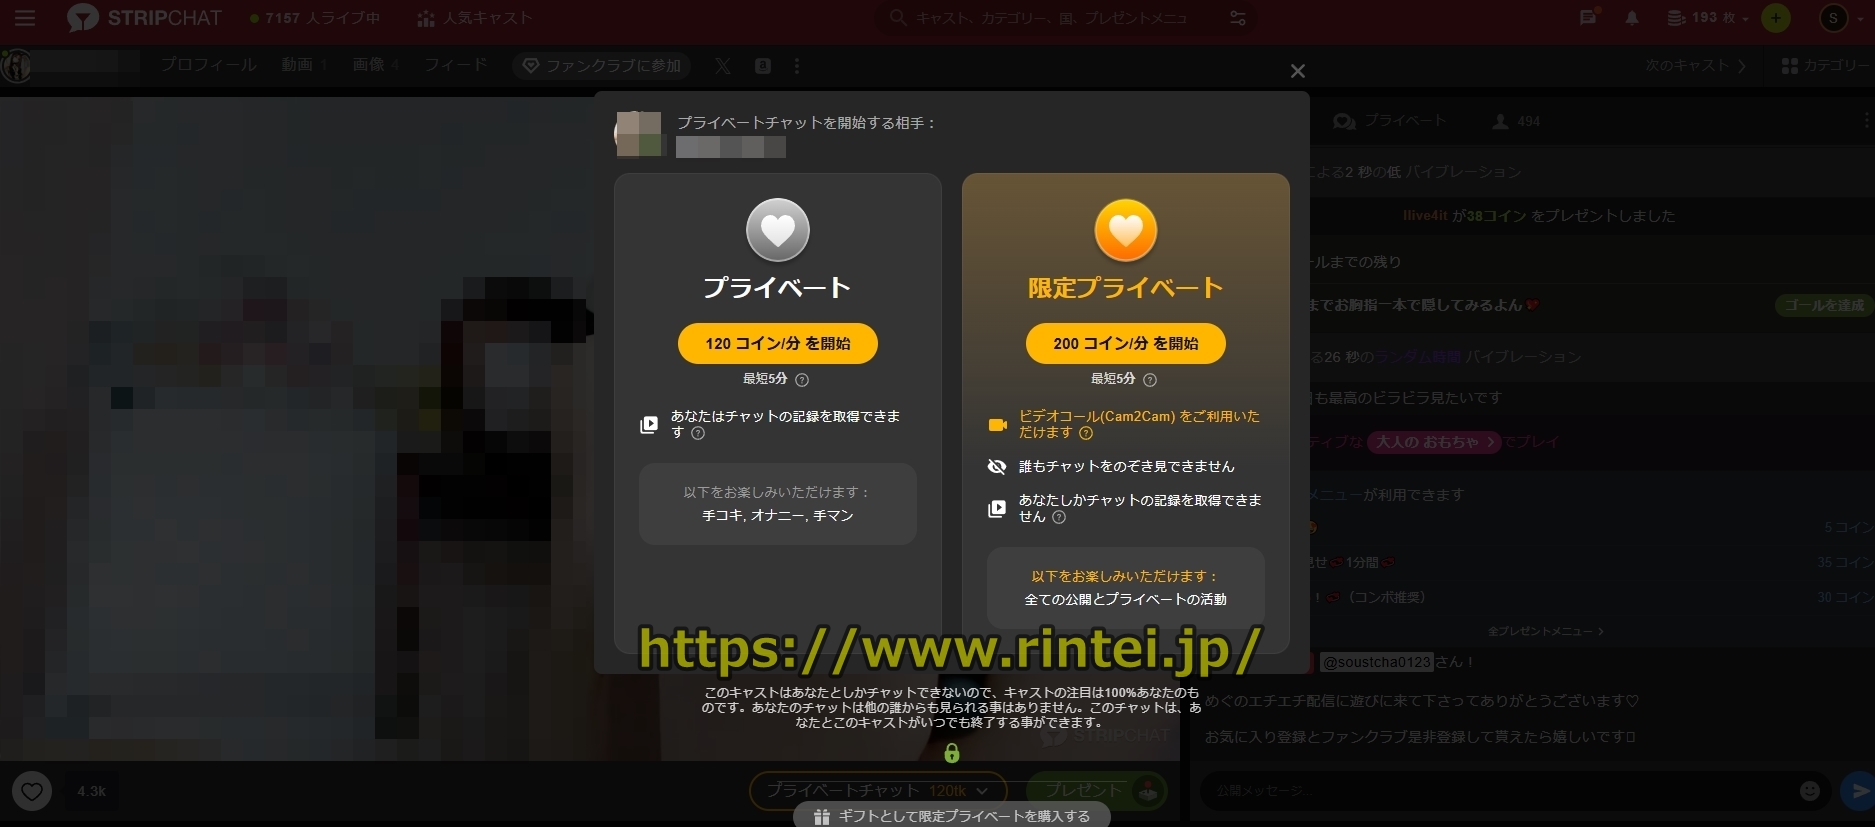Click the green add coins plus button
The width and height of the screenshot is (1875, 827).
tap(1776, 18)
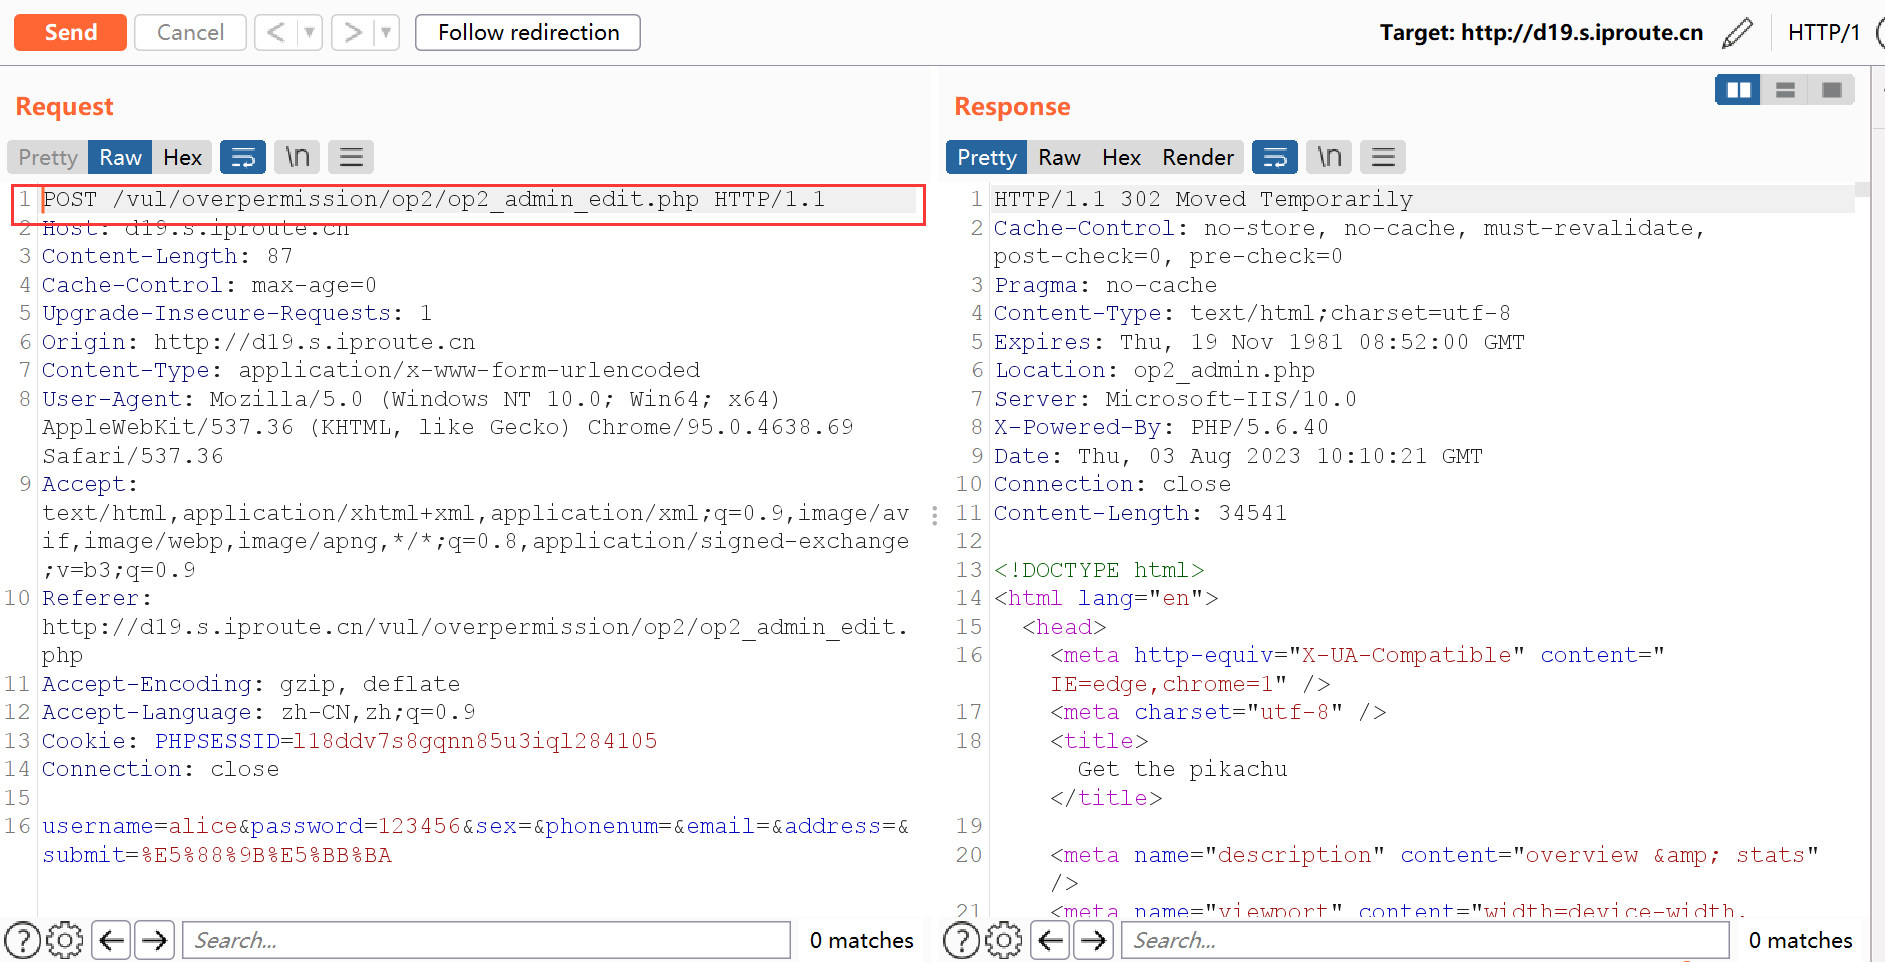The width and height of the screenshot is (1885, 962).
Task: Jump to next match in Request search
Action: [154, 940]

...

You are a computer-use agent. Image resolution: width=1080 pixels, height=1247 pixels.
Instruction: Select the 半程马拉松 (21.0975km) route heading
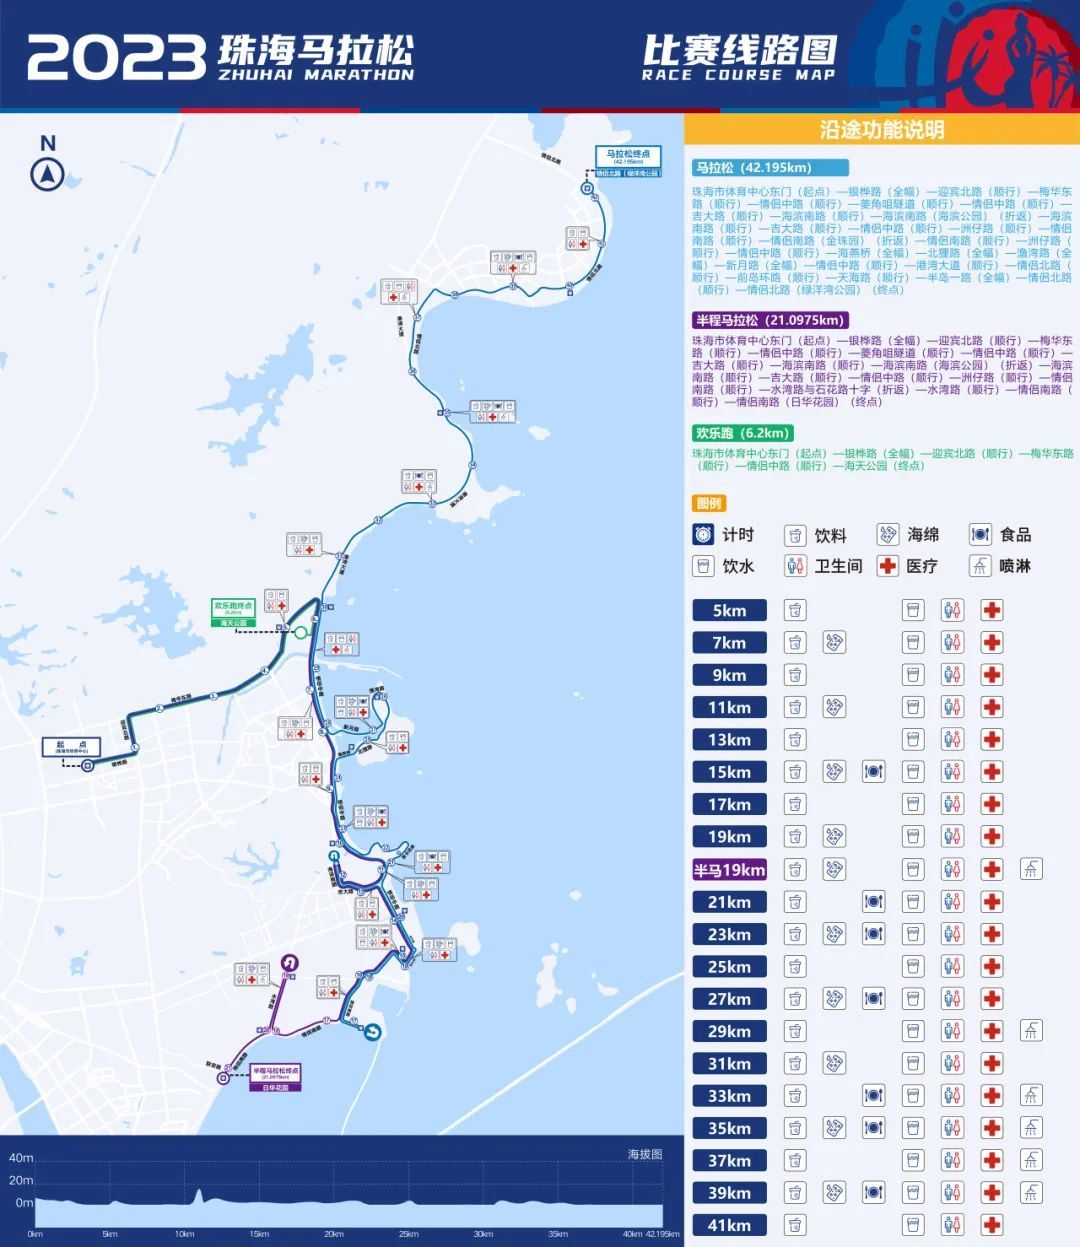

> [GOAL OF THE EXERCISE]:
From the listing above, output exactly the run of lines that starts with the line containing "You are a computer-use" and ends with the line containing "Instruction: Select the".

> [SOLVED EXERCISE]:
You are a computer-use agent. Image resolution: width=1080 pixels, height=1247 pixels.
Instruction: Select the 半程马拉松 (21.0975km) route heading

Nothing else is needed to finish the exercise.